BEGIN

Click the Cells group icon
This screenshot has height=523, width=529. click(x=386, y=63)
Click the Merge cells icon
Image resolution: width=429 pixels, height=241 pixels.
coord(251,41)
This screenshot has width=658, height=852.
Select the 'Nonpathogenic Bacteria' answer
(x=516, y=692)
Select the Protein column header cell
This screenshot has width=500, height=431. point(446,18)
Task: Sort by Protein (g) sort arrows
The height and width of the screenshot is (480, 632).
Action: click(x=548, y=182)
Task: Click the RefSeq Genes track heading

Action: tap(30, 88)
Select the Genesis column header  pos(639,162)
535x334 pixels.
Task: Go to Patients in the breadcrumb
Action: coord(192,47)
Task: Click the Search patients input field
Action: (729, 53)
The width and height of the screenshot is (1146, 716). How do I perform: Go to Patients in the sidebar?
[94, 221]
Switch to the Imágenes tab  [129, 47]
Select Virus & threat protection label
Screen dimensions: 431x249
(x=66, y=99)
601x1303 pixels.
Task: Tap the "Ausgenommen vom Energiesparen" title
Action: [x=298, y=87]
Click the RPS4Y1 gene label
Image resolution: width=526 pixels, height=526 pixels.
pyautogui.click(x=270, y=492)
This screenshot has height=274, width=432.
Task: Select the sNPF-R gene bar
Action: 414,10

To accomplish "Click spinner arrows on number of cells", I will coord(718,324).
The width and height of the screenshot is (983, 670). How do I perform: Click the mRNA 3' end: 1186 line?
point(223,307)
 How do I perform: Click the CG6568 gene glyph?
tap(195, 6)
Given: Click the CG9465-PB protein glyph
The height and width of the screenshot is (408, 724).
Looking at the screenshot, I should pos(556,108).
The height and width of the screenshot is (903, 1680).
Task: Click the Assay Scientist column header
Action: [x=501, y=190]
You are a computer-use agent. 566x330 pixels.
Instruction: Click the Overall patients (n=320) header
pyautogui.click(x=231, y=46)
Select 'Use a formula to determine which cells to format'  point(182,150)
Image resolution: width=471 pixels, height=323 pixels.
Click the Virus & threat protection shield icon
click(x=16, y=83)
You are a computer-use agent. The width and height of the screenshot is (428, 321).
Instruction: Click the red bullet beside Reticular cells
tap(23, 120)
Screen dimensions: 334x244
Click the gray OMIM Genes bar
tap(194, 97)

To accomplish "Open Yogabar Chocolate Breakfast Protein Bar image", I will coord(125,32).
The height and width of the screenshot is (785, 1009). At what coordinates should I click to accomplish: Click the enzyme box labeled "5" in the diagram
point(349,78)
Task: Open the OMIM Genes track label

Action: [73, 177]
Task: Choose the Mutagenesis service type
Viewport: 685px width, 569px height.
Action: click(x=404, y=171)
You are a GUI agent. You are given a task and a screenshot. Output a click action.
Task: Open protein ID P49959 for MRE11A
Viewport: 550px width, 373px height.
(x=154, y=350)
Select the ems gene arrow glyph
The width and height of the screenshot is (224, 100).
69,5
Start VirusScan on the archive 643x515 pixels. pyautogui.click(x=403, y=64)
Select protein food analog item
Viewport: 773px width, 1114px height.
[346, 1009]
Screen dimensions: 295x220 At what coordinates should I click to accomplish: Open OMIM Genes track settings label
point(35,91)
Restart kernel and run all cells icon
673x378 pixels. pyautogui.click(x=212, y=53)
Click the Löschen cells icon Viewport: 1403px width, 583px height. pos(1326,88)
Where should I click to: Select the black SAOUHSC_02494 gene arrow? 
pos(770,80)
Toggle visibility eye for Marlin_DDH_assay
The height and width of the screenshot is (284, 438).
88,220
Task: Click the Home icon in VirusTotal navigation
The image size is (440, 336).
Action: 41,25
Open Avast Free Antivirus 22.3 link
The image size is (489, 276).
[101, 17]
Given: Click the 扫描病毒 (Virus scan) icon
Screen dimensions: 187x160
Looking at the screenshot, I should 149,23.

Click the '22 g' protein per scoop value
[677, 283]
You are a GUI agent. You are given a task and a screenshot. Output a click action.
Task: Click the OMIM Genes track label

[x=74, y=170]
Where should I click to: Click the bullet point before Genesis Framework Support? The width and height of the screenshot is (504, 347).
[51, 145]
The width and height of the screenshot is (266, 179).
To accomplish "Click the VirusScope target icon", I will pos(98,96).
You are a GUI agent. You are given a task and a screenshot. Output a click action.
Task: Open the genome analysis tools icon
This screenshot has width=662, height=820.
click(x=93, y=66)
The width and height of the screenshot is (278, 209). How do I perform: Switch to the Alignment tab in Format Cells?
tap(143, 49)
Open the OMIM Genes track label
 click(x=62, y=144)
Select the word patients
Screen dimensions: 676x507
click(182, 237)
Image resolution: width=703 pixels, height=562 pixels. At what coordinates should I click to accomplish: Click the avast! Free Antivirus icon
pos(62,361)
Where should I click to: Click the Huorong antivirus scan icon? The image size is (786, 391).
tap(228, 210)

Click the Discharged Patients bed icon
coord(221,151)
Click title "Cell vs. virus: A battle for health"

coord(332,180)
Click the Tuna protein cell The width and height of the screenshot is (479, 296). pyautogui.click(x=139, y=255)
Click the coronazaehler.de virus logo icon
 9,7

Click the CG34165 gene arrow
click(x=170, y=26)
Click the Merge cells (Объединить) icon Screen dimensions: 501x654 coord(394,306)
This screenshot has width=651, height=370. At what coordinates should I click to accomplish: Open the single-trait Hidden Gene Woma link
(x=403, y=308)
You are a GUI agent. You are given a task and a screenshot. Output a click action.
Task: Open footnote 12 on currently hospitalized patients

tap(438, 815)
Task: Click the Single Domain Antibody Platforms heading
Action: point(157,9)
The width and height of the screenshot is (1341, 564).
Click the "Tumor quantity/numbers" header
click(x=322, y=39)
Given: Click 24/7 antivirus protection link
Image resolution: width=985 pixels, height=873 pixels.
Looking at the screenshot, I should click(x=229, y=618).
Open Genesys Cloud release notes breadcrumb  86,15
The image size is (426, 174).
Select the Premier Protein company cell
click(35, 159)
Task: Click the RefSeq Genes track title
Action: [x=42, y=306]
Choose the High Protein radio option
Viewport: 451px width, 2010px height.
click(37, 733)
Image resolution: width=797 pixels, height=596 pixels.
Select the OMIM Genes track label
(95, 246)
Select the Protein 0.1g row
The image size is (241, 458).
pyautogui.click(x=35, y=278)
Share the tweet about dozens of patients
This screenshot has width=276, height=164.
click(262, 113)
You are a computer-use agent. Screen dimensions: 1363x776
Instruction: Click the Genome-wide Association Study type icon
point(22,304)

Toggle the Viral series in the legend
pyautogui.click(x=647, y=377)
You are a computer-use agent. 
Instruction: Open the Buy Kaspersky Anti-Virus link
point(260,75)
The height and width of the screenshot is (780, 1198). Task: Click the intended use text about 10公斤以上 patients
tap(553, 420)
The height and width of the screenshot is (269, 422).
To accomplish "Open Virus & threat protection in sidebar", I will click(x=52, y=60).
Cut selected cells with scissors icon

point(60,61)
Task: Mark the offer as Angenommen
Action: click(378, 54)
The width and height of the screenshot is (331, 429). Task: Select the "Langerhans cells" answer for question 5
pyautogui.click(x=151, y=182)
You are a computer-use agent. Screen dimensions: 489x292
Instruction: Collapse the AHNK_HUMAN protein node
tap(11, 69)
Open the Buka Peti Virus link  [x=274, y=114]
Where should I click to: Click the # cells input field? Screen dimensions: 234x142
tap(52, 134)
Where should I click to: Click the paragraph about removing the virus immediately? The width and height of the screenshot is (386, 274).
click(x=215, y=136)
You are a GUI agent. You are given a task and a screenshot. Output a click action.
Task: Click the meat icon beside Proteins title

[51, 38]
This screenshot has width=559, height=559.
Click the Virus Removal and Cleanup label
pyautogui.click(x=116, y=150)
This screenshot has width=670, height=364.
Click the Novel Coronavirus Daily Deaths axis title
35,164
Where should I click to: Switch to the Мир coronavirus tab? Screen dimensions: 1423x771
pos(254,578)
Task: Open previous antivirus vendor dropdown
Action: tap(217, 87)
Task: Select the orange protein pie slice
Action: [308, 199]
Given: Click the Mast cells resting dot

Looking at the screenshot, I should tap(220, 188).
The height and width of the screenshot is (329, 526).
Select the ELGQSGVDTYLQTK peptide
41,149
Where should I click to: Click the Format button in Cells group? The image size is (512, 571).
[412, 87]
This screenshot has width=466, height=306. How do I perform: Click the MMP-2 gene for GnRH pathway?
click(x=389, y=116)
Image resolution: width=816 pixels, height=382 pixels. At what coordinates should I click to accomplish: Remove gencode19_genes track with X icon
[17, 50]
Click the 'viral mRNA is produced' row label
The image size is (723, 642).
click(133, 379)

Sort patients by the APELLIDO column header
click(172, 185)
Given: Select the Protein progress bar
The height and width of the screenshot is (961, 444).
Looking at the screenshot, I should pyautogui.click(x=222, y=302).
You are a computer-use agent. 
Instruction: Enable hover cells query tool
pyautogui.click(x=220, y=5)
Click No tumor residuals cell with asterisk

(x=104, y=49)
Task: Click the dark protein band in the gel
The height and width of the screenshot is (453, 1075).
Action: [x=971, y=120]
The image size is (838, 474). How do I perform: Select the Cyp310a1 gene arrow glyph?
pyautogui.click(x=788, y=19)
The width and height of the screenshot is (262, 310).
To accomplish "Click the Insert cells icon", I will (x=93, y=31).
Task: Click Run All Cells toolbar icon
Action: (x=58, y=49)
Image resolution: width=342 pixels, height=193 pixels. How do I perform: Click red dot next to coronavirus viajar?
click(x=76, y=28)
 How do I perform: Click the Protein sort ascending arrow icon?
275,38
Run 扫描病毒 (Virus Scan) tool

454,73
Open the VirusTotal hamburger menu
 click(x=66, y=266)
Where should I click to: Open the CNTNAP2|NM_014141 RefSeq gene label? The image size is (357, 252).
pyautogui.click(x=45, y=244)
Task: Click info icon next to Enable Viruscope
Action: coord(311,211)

END

### EXERCISE AIM
Please return all lines above in which the string "Choose" is found.

### OUTPUT OF THE TASK
Task: Choose the Mutagenesis service type
Choose the High Protein radio option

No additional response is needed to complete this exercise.